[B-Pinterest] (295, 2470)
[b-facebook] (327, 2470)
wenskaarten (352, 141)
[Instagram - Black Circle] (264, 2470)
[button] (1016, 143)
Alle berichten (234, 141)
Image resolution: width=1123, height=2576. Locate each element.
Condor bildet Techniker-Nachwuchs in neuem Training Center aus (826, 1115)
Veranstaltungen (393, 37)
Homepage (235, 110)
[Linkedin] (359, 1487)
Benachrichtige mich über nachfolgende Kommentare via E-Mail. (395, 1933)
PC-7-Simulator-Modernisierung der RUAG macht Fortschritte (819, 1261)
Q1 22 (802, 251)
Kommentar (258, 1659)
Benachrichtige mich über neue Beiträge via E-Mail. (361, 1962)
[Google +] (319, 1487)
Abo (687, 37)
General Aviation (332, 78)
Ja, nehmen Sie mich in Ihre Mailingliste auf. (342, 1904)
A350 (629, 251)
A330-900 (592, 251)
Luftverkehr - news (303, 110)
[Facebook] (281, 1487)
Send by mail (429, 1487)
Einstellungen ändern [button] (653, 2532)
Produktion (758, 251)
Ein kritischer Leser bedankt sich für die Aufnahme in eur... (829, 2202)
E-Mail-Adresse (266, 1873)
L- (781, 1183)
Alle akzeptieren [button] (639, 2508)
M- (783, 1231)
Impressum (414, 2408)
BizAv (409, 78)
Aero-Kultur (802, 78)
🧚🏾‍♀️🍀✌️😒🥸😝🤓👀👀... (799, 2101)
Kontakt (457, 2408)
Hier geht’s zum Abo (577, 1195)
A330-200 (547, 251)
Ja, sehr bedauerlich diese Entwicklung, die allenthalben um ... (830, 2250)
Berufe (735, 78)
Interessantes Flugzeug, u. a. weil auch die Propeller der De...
-=-=-=-=-
■ **Work to be completed**
Where does the word "mich" occur in the data? Copy every line that has it.

■ **Answer to the problem**
Benachrichtige mich über nachfolgende Kommentare via E-Mail. (395, 1933)
Benachrichtige mich über neue Beiträge via E-Mail. (361, 1962)
Ja, nehmen Sie mich in Ihre Mailingliste auf. (342, 1904)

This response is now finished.